MSF work in KZN and Gauteng has suffered direct disruptions, the statement said, including at Ngwelezane Hospital in Empangeni.
“In Eshowe, where we have run HIV-TB programmes since 2011, our team was forced to suspend all medical and community-based activities. Clinic-based HIV-TB services are currently inaccessible for many, and diabetics and hypertensives at high risk of severe COVID-19 are unable to access their chronic medication,” said MSF.
“Our partner organisation, SHINE, had their offices damaged and looted and our team managed to hide two of our medical transport vehicles from looting occurring on the same street as our office. One of our doctors, caught in the melee of looters, was tear gassed.”
“The urgency of ensuring that health facilities and supplies are not targeted during social unrest and violence is crucial, even more so during the height of the current wave of COVID-19 infections,” said MSF.
The SA Medical Association (SAMA) called for the Department of Health to look into effective ways of safely getting patients to medical care facilities amid unrest. It asked for contingency plans for airlifting and inter-facility transportation of patients, and for protection for medical staff as they try to deliver essential healthcare services.

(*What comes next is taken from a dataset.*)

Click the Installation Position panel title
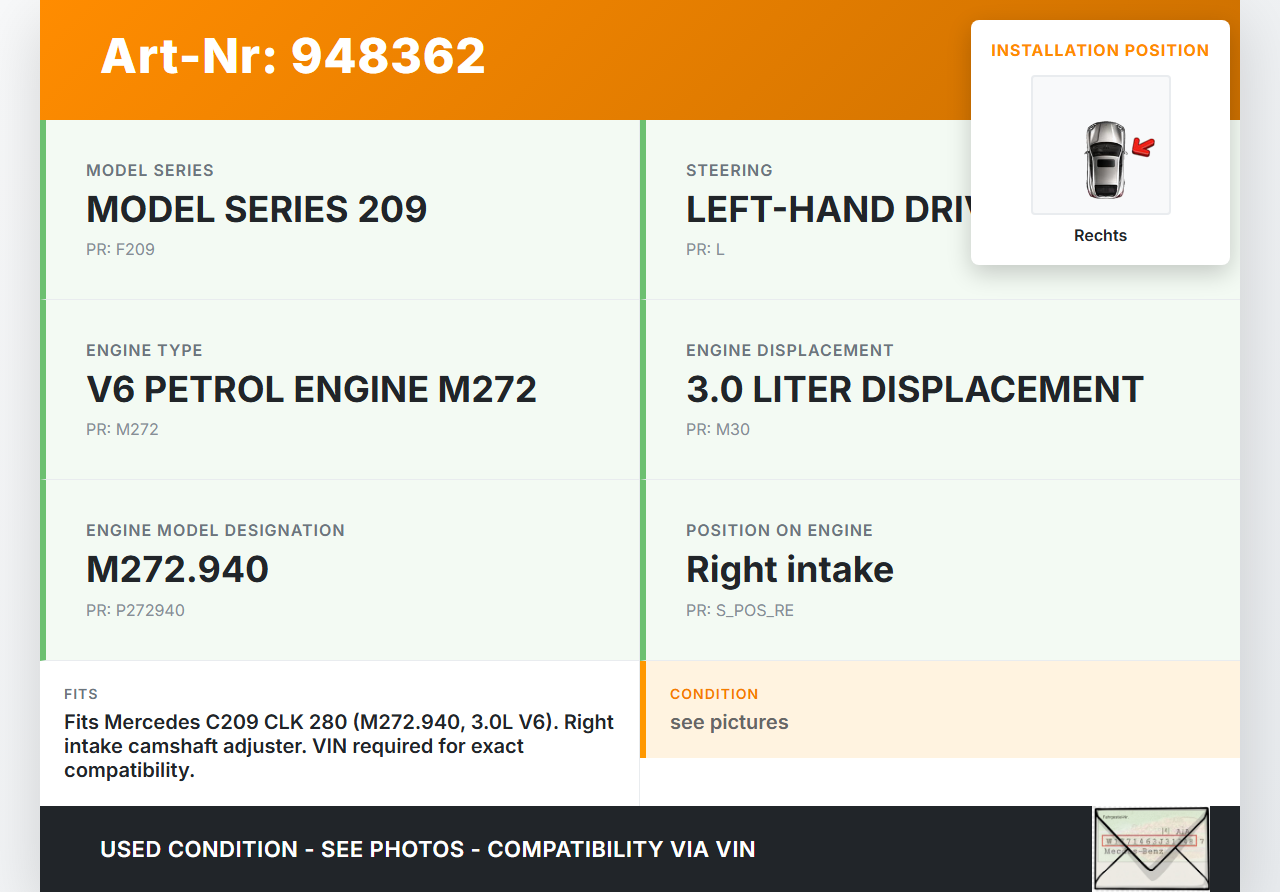 pyautogui.click(x=1100, y=50)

On Tuesday, the Presidency announced in a statement that all law enforcement and security agencies were now collaborating to ensure public order in ‘hotspot’ areas, protecting key public and private infrastructure.
“These law enforcement agencies have also been tasked to protect COVID-19 vaccine storage sites, schools and clinics where vaccinations are currently rolled out,” it said.
There has been concern about the theft of vaccines. But National Health Department spokesperson Popo Maja told TimesLIVE on Tuesday that vaccines were stored in their own facilities and delivered to vaccination sites, and had not been stolen.
However, the department stopped vaccinations at some medical facilities that were targeted by looters or were close to looting hotspots.
“The government and the private sector’s priority is to protect lives and prevent harm to staff, patients and the medical supplies and property that form part of the vaccination programme,” said Maja. Consequently, there had been temporary closure of some vaccination sites that had been damaged or might be at risk.
The electronic vaccine data system would automatically reschedule appointments for people unable to attend. The health department will publicise a list of affected areas.